Telecom tax changes suddenly stall in the Senate

Tax changes sought by big telecommunications companies suddenly stalled in the Senate on Thursday amid questions about the long-term impact to state and local government finances.

The Senate’s Finance and Tax committee completely rewrote the legislation (SB 1060), which companies such as Verizon, Comcast and AT&T have been pushing in order to ensure communications services taxes can’t be collected on certain products, such as downloaded games or home-alarm monitoring service.

The legislation included a controversial provision that would have given the companies freedom to bundle both taxable and non-taxable items into one package with a single price and yet calculate their taxes based only on the hidden prices of the taxable parts. Critics said that could allow companies to deflate their tax bills, by minimizing the internal price of anything that is taxable and maximizing the price of anything that isn’t.

State economists have warned that state and local governments would lose, at a minimum, $35 million a year as companies took advantage of the bundling provision.

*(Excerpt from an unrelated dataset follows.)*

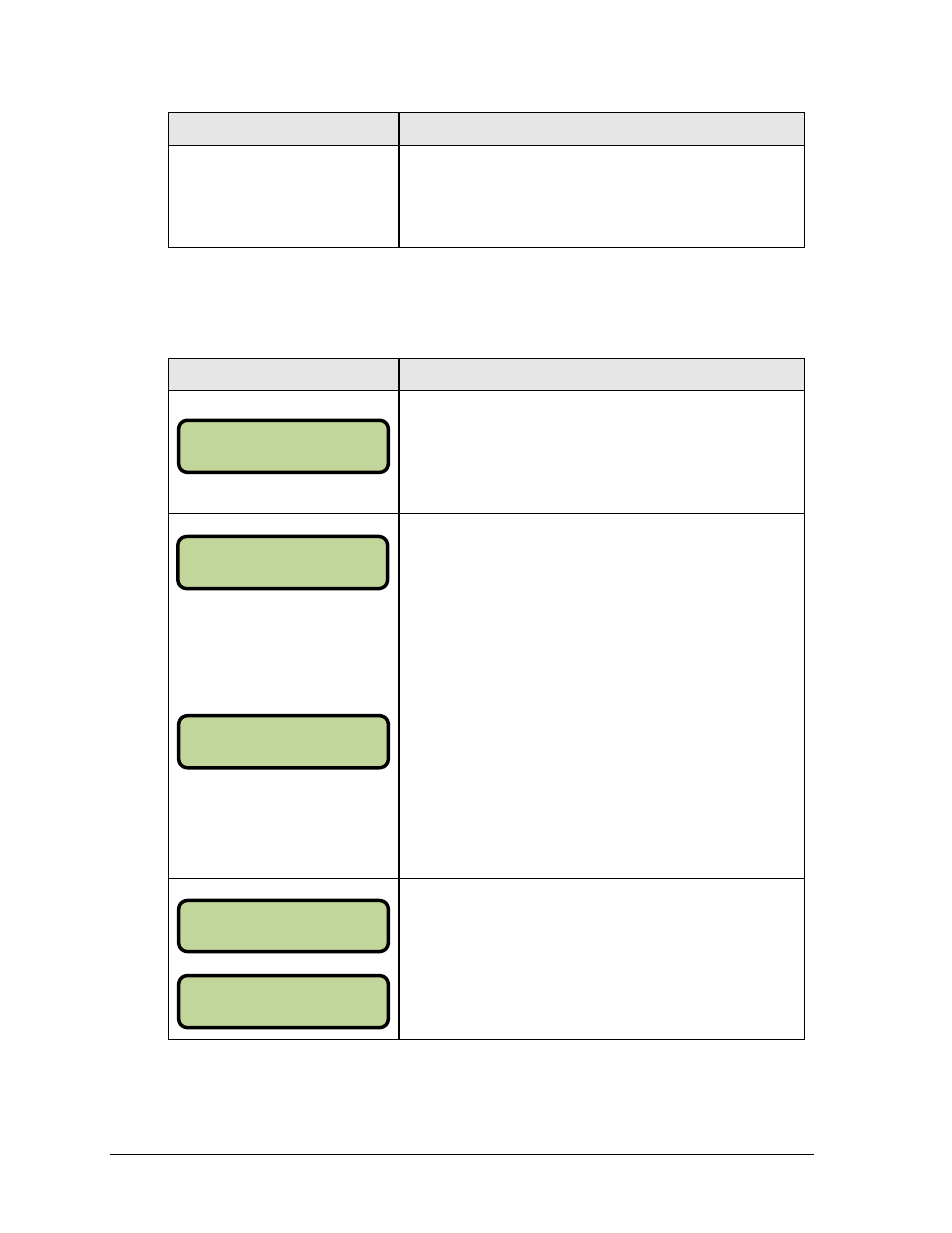The height and width of the screenshot is (1233, 952).
Task: Click the vertical divider of the upper table
Action: point(399,180)
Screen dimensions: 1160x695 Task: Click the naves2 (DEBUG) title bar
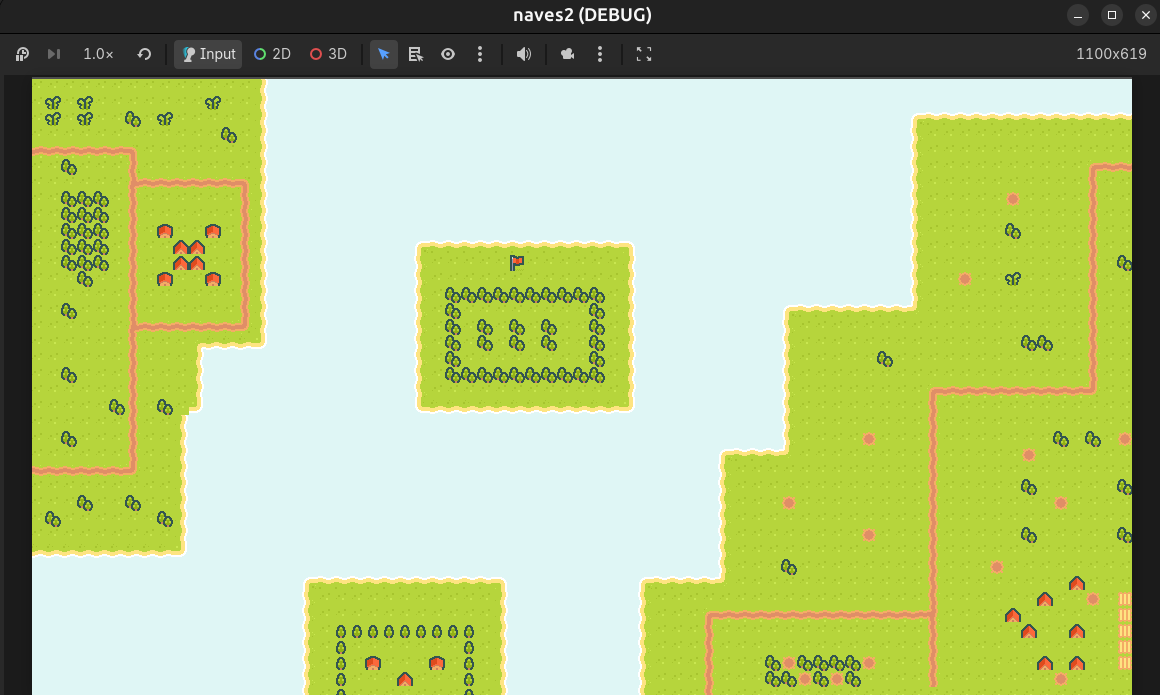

And one of their analyses showed the savings for the companies and potentially their customers — and the hit to governments — could potentially reach enormous proportions of more than $400 million a year.

With so much uncertainty, the tax committee decided to take all of the tax changes out of the bill and replace them with an 11-member working group that would study the communications services tax and recommend ways to modernize it. The working group’s report would be due before the start of the 2013 legislative session.

“The problem is we just simply don’t know how this is going to impact the tax structure,” said bill sponsor Ellyn Bogdanoff, R-Fort Lauderdale, who offered the amendment. “There’s no question that the telecommunications companies actually dispute those numbers. But because of the time frame, what I’ve explained to them is I just need more time to address it.”

A few hours later, the Florida House of Representatives passed its own version of the bill (HB 809), which includes both the tax changes sought by the telecom companies and the proposed working group.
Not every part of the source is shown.